I compared this situation with those of some European countries where sex workers were mostly mature, assertive adults capable of organizing themselves into semi-unions. However, these bar girls had barely crossed the threshold from childhood to womanhood. From their perspective, the grand vision of the feminist movement about empowerment for young women seemed out of reach. In the eyes of Thai society, prostitutes are so-called “bad girls” who lived in a world of drugs and crime that was largely hidden from sight.

Nevertheless, a few women’s groups are working to shed light on an underground world of crime, kidnapping, and rape. Their actions are beginning to attract public attention. Prostitution is officially illegal, but enforcing the law is another matter. There are networks of sex slave traders who have cast their nets across Thailand’s hill tribes and poorer northern regions to entrap more girls. Some of the victims are as young as ten years old. The age slips lower as the AIDS epidemic progresses and the demand for virgins increases.

Feminists report the there are two underlying causes of prostitution: poverty and efficient sex trafficking organizations. Impoverished rural parents sell their daughters under the guise of paying a job broker as low as $200 to help girls find a job in a city. However, the broker is actually trafficking girls from rural villages to cities. Under changing hands many times, the victims may find themselves in tearooms as child prostitutes. Later, they are moved into the bars and massage parlors to service international tourists and businessmen.

Clients from Germany, France, and England have been lured by ads. One ad was posted by a Swiss travel group: “Slim, sun-burnt and sweet, [Thai prostitutes] love the white man in an erotic and devoted way. They are masters of the art of making love by nature, an art that we Europeans do not know.” Japanese, Chinese, Thai, and Arab businesses also entertain at establishments where customers can step into rooms in the back for a little “special treatment.”

The tragedy of prostitution in many countries, such as the Philippines, Korea and Indonesia, is that the victims have often been blamed for the AIDS epidemic. Sex workers are portrayed as the new Typhoid Marys who carry the HIV virus. Health campaigns often focus exclusively on the health education, control, and surveillance of prostitutes, rather than that of their male clients. If this was not enough, improved surveillance among prostitutes has meant that those who contract the virus lose their jobs without health insurance or job compensation to cushion the financial blow.

It is time to stop blaming the victims. Women activists have called for more legal action and health education directed at the organizers of sex trafficking and male clients. More concerted action is needed because the HIV/AIDS epidemic kills the most vulnerable women and girls. More women than men have AIDS worldwide, and UNAIDS reports that HIV prevalence among female sex workers ranged from 6.1 percent in Latin America to 36.9 percent in sub-Saharan Africa.

Let me end my story with a reminder of how rural poverty lies at the heart of the matter.

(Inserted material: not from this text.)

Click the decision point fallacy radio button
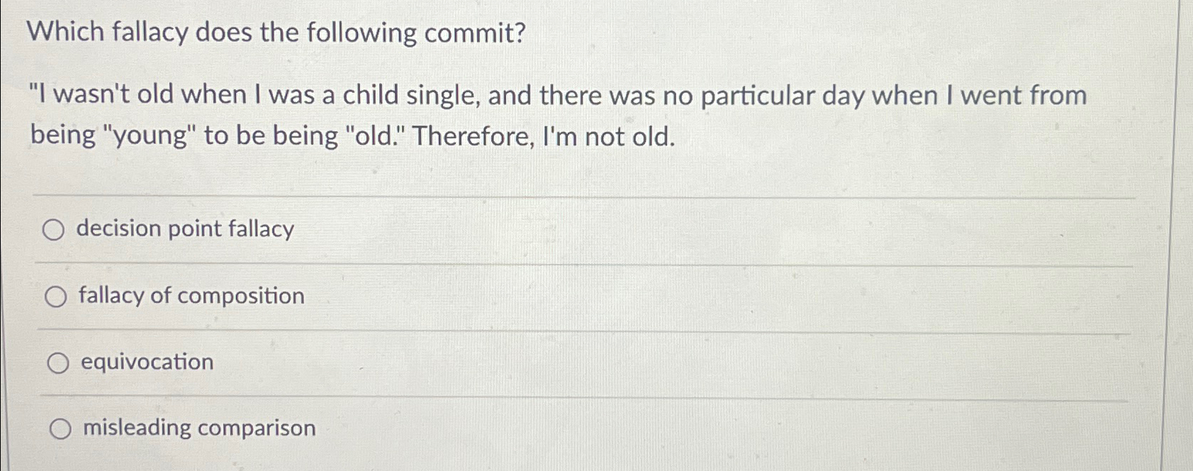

Several months after my Patpong visit, I traveled to a poor northeast region near the Laotian border. I met a couple on their farm who were caring for a young child. They told me that she belonged to their daughter and that she did not have a father to take care of her. Then, they told me proudly of their beautiful daughter and how she left to find work in the city at a big restaurant. I asked the name of the restaurant, since I would go back to Bangkok and might take their greetings to her. They said that they didn’t know, but the job must have paid very well, since she sent money home every month.

I looked at the child and remembered the bar girls in Patpong. I told the couple that perhaps I will meet their daughter in the city, but I did not say where it might be­­­­—in a restaurant, bar, or hospital for AIDS patients.